DATA FOR THIS EXERCISE section start

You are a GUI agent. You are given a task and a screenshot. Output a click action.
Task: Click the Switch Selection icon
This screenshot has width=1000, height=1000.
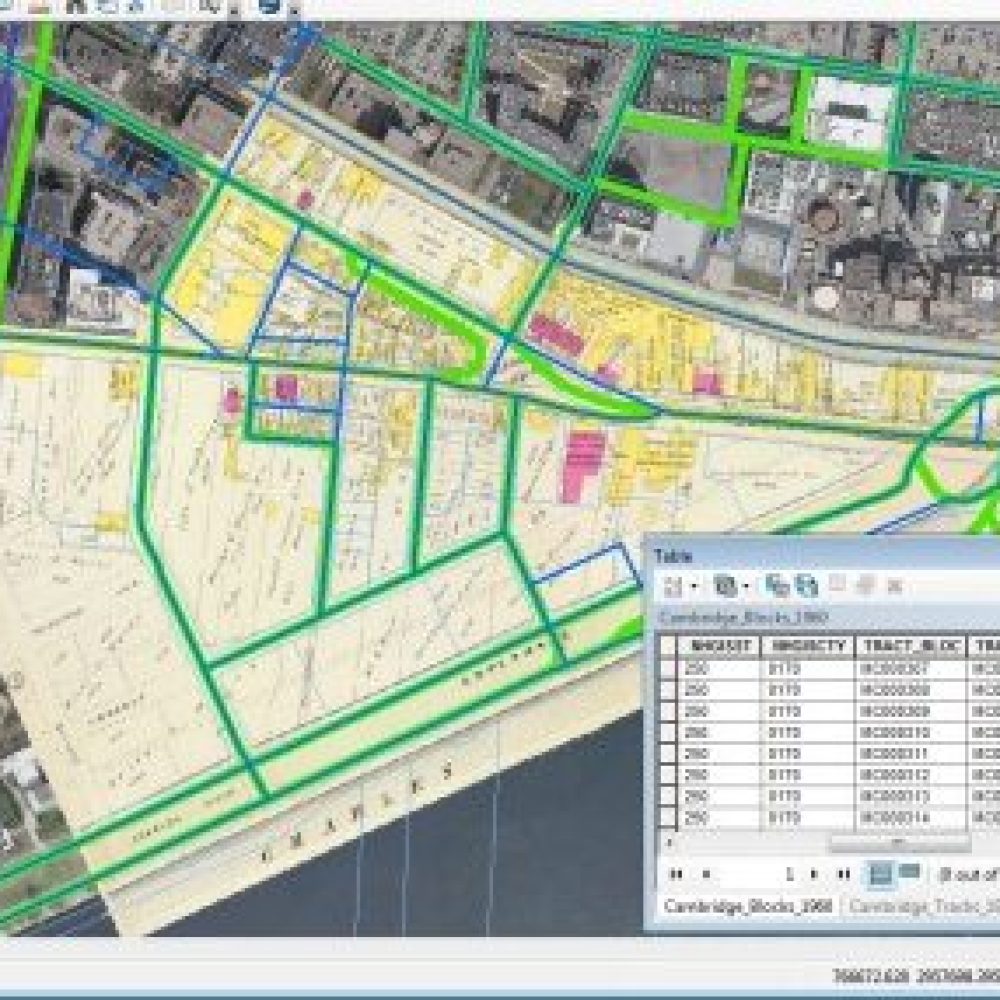coord(806,585)
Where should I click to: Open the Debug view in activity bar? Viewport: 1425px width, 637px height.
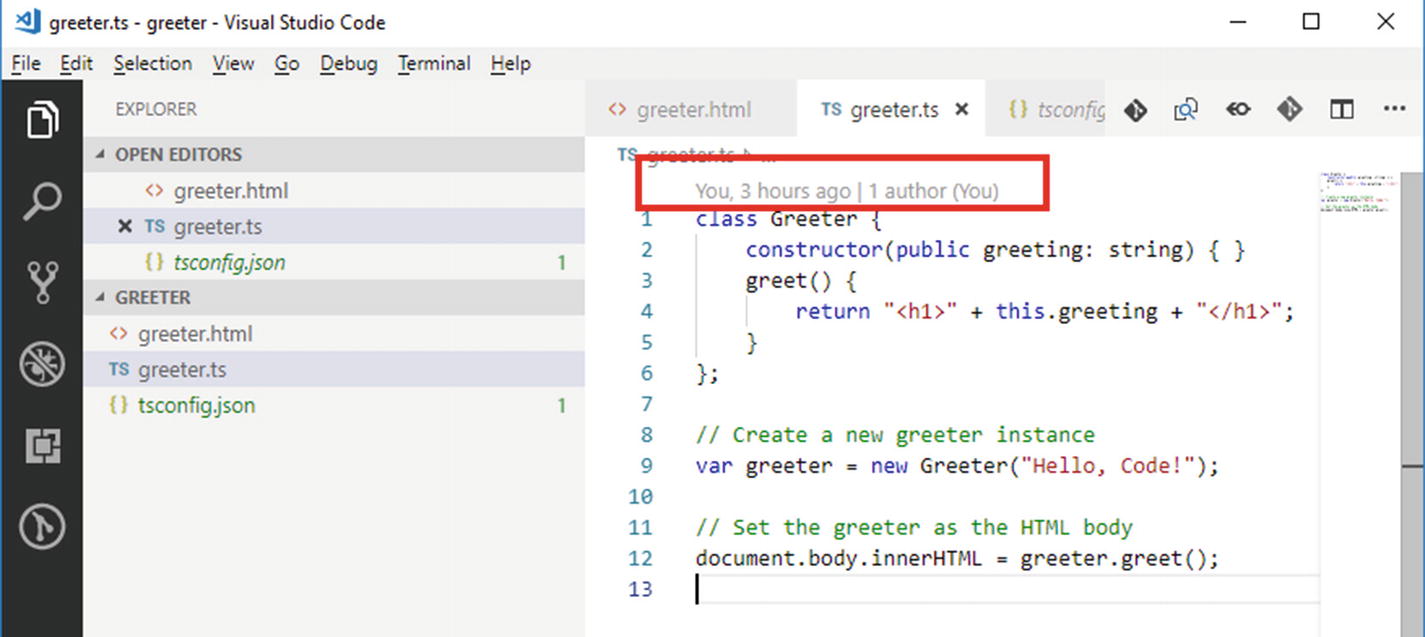tap(42, 364)
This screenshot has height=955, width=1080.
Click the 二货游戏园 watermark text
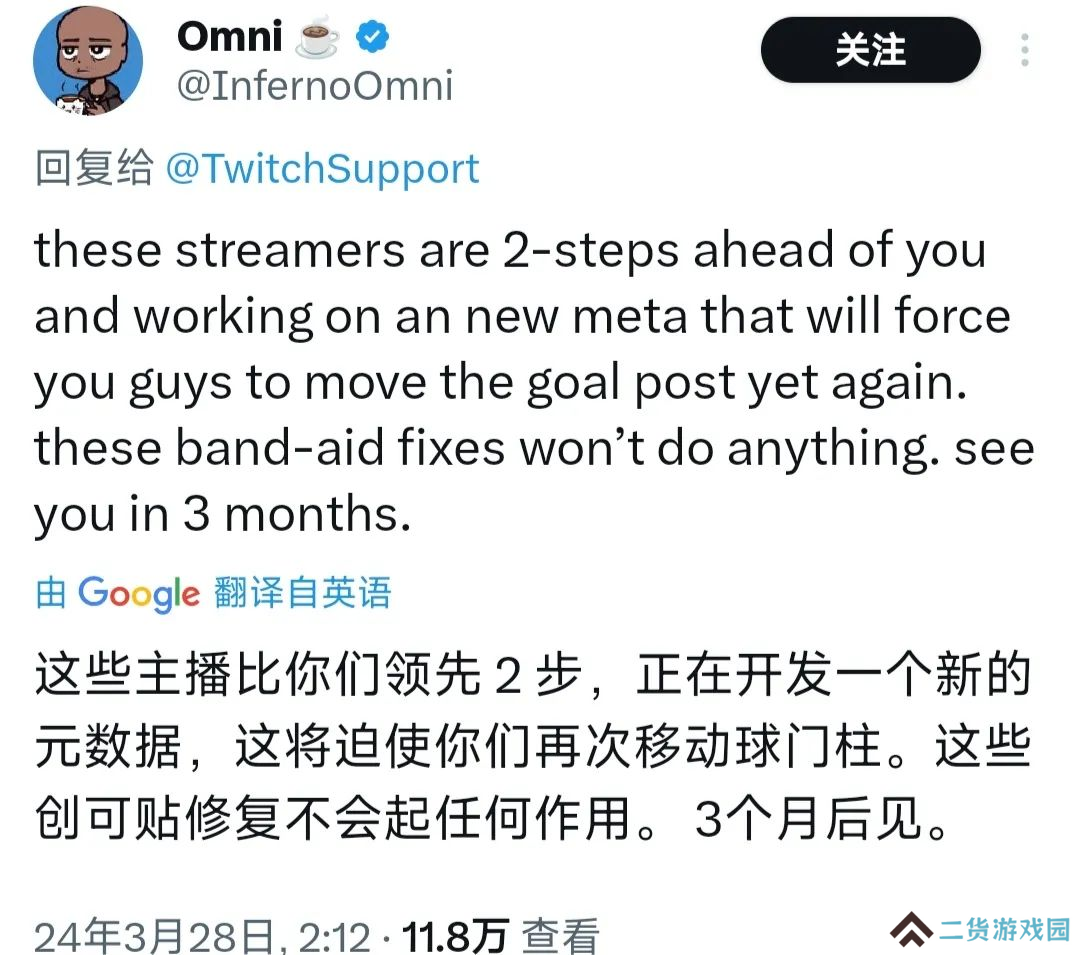(1004, 930)
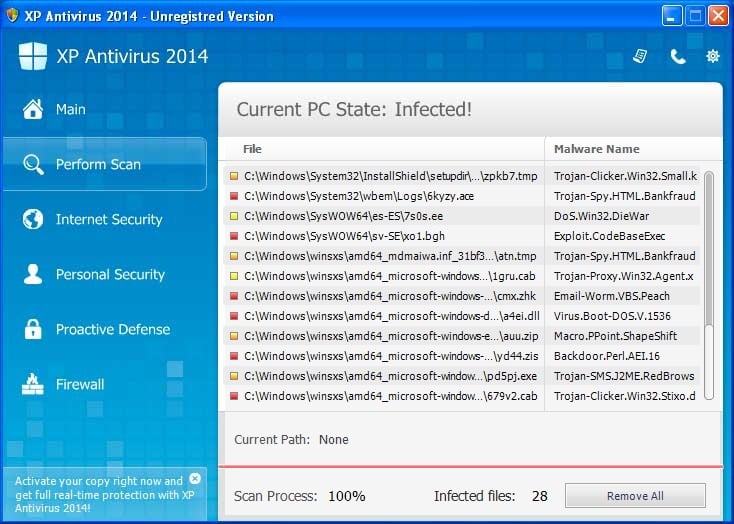Image resolution: width=734 pixels, height=524 pixels.
Task: Click the magnifier icon for Perform Scan
Action: [33, 164]
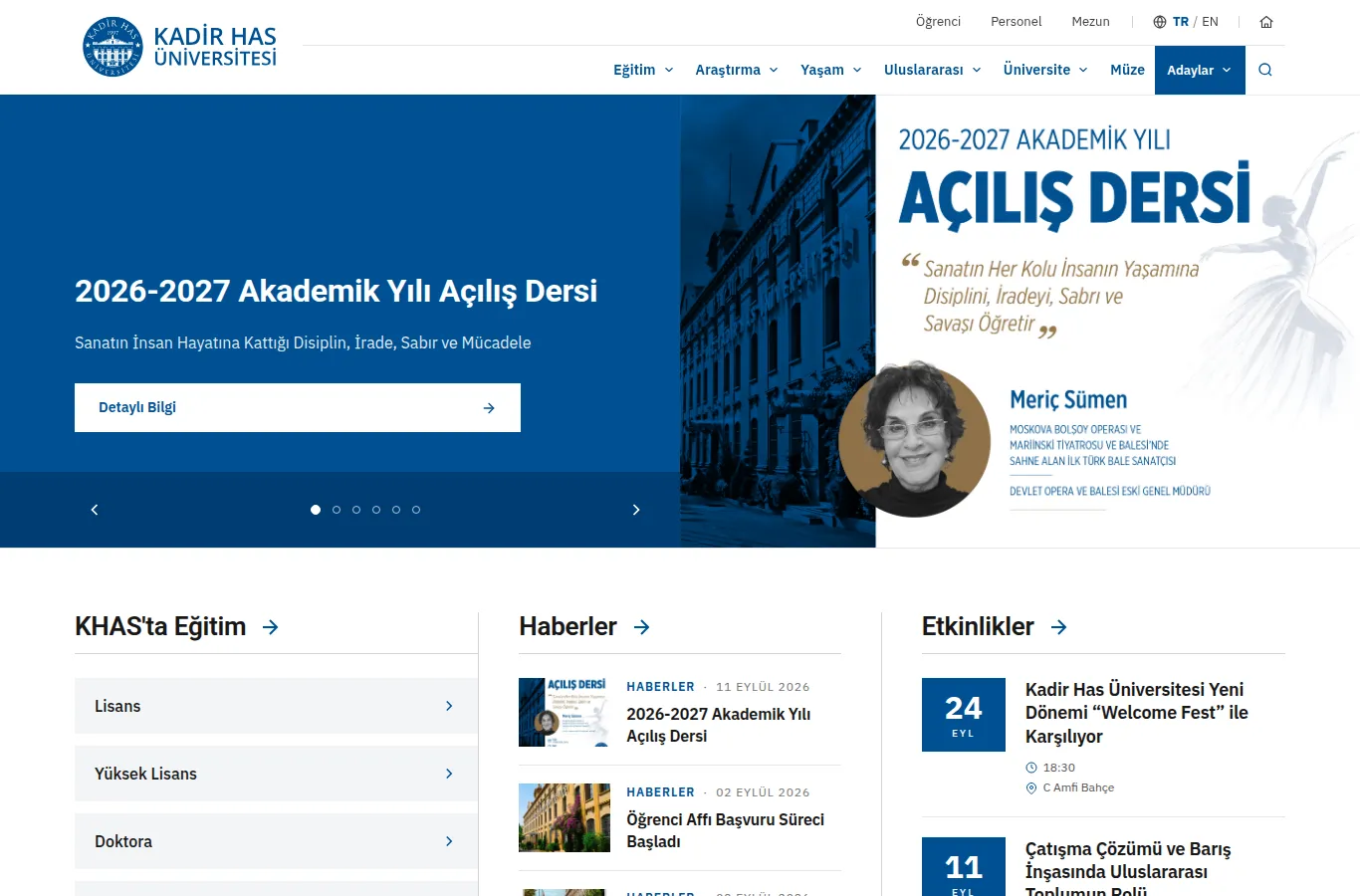This screenshot has height=896, width=1360.
Task: Open the search magnifier icon
Action: click(1265, 70)
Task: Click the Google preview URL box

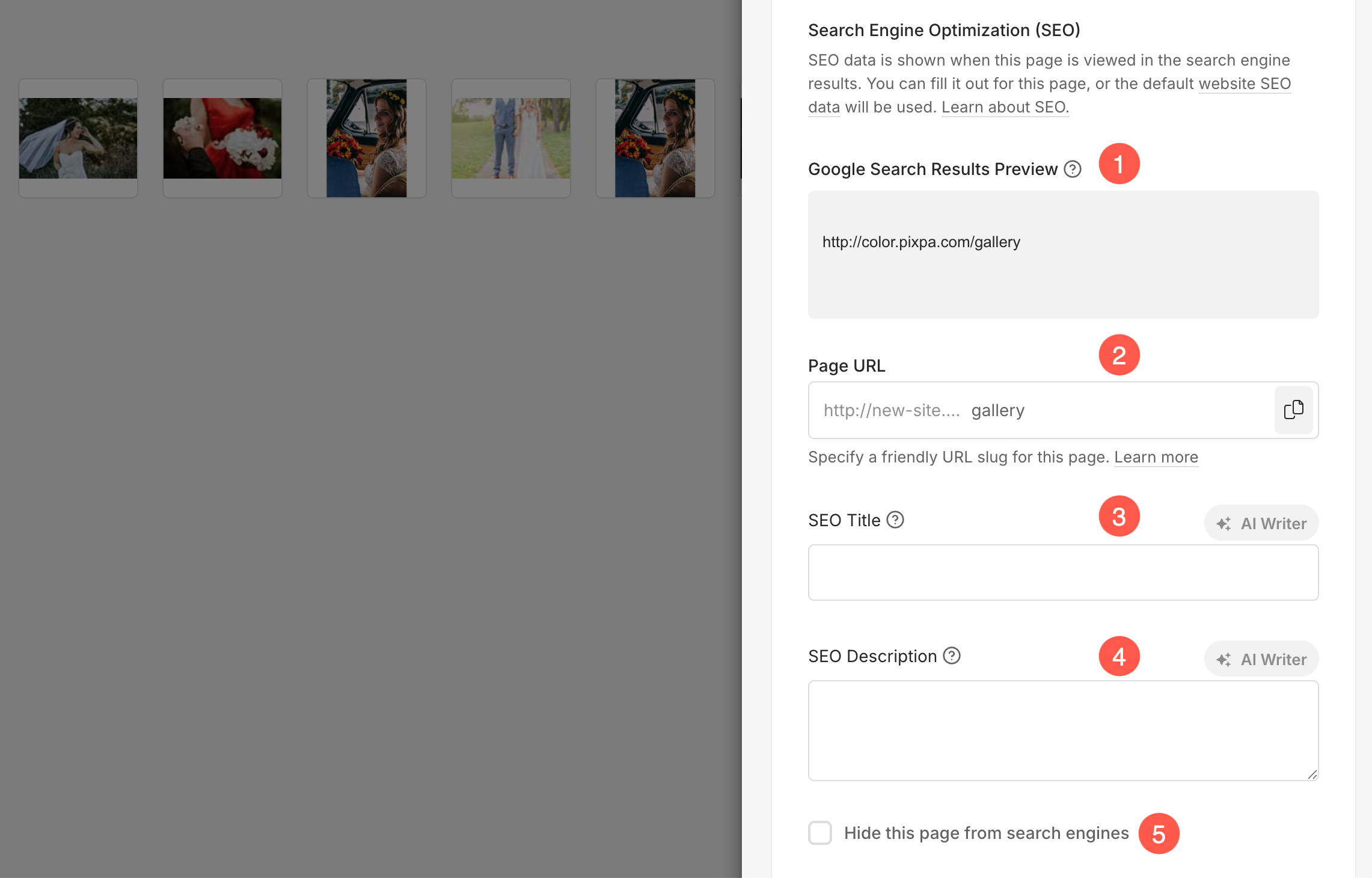Action: pyautogui.click(x=1063, y=254)
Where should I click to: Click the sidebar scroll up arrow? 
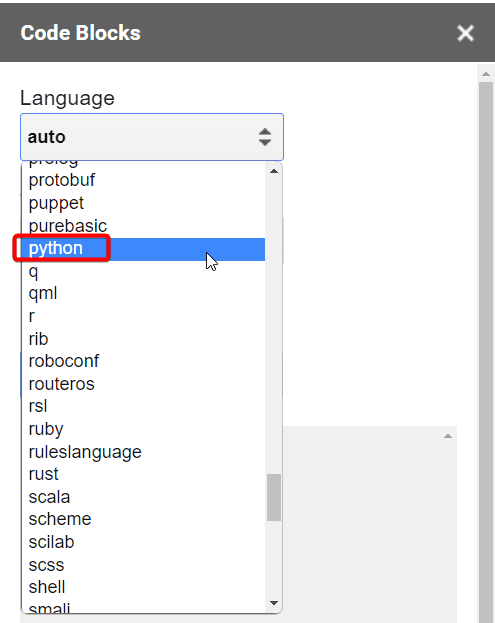pyautogui.click(x=485, y=74)
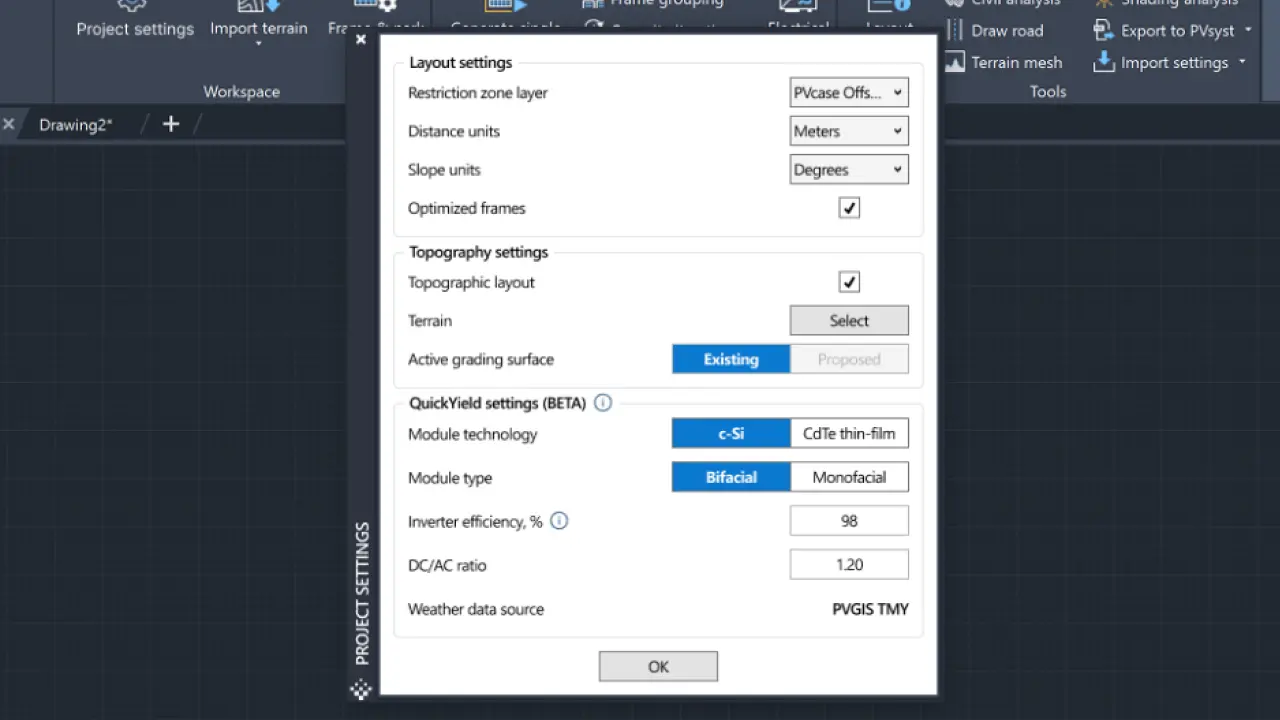This screenshot has width=1280, height=720.
Task: Click the DC/AC ratio input field
Action: 849,565
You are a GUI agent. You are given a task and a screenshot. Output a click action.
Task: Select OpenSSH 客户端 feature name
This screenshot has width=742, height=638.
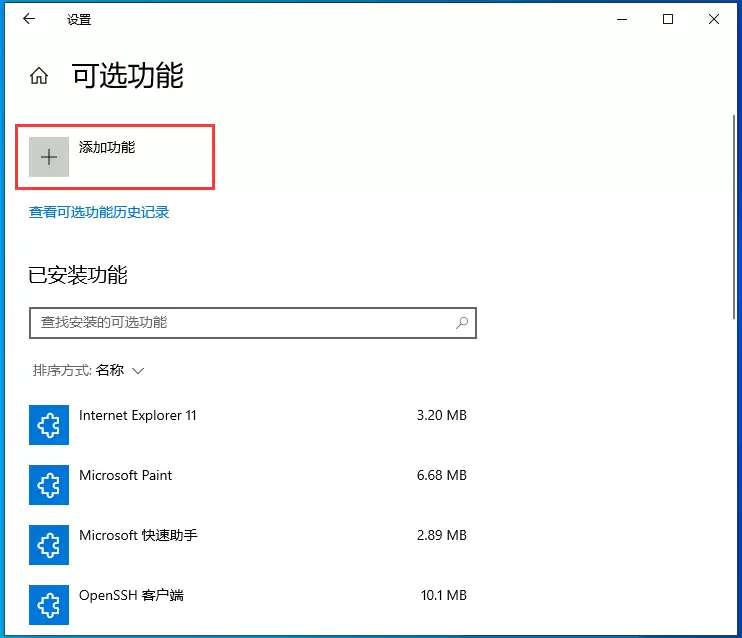(x=131, y=595)
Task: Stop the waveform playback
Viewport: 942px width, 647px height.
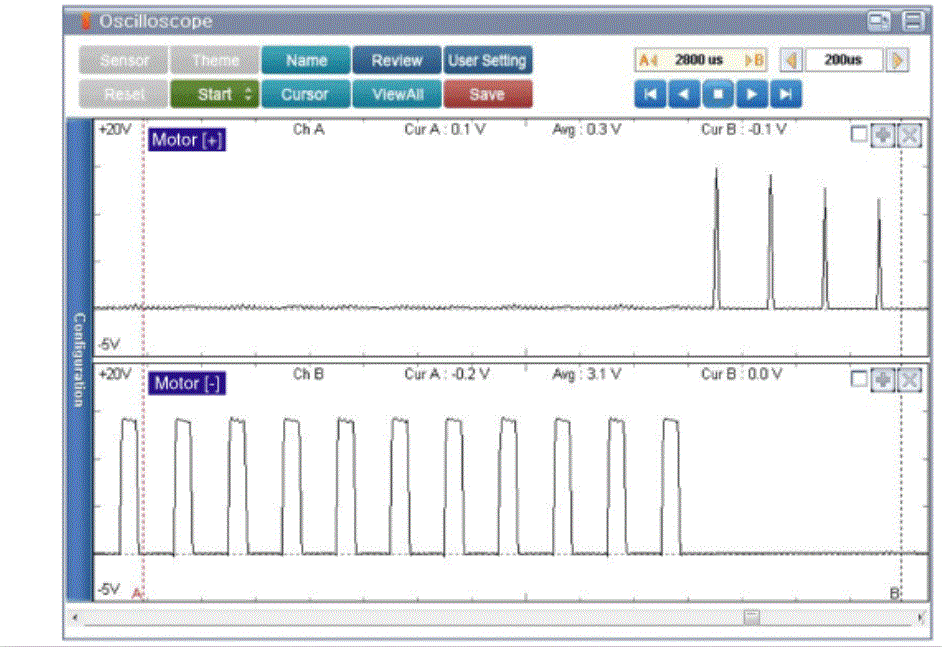Action: pyautogui.click(x=718, y=94)
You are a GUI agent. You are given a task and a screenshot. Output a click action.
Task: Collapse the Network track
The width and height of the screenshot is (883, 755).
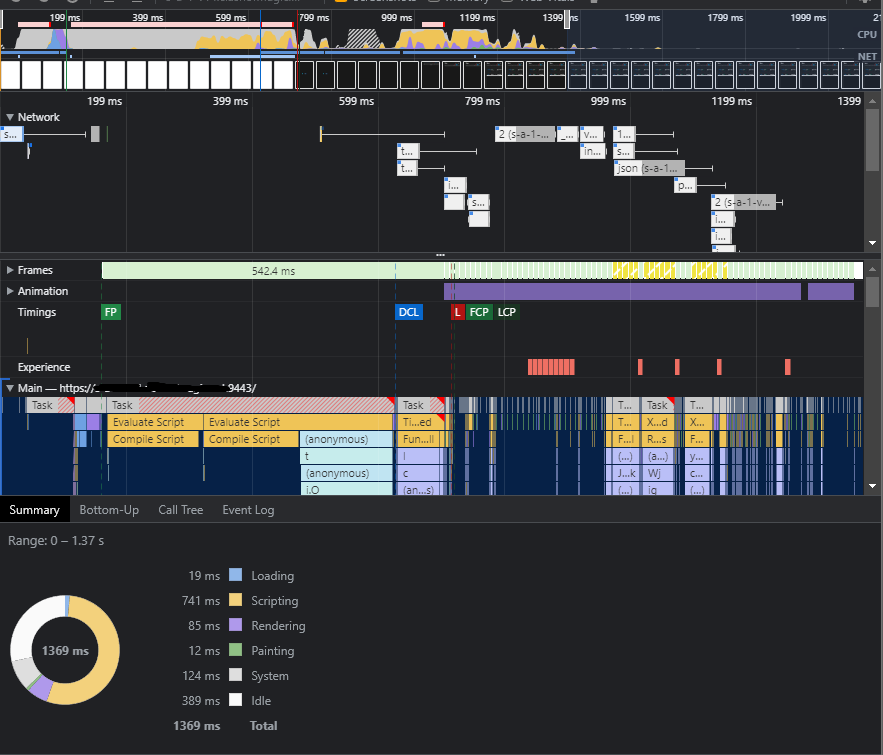(x=10, y=117)
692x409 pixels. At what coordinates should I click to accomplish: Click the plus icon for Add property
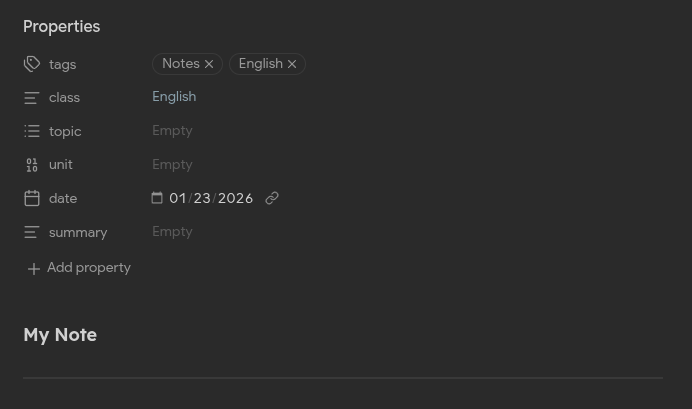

DATA FOR THIS EXERCISE section end

EXERCISE DIRECTIONS: Leave out the pictures. Transcribe the rest of the listing above exactly.

RESPONSE TO THE TASK:
You are a GUI agent. You are given a task and a screenshot. Output a click action.
Task: Click the Switch Selection icon
This screenshot has width=1000, height=1000.
coord(806,585)
Where should I click to: Open the Debug view in activity bar? Viewport: 1425px width, 637px height.
tap(42, 364)
This screenshot has height=955, width=1080.
Click the 二货游戏园 watermark text
(1004, 930)
Image resolution: width=734 pixels, height=524 pixels.
Task: Click the magnifier icon for Perform Scan
Action: [33, 164]
This screenshot has height=896, width=1360.
Task: Open the search magnifier icon
Action: click(1265, 70)
Task: Click the Google preview URL box

Action: pyautogui.click(x=1063, y=254)
Where should I click to: Click the sidebar scroll up arrow? 
pyautogui.click(x=485, y=74)
This screenshot has width=1280, height=720.
Task: Click the DC/AC ratio input field
Action: 849,565
You are a GUI agent. You are given a task and a screenshot. Output a click action.
Task: Select OpenSSH 客户端 feature name
This screenshot has width=742, height=638.
(x=131, y=595)
Task: Stop the waveform playback
Viewport: 942px width, 647px height.
Action: pyautogui.click(x=718, y=94)
You are a GUI agent. You are given a task and a screenshot. Output a click action.
Task: Collapse the Network track
The width and height of the screenshot is (883, 755).
(x=10, y=117)
692x409 pixels. At what coordinates should I click to accomplish: Click the plus icon for Add property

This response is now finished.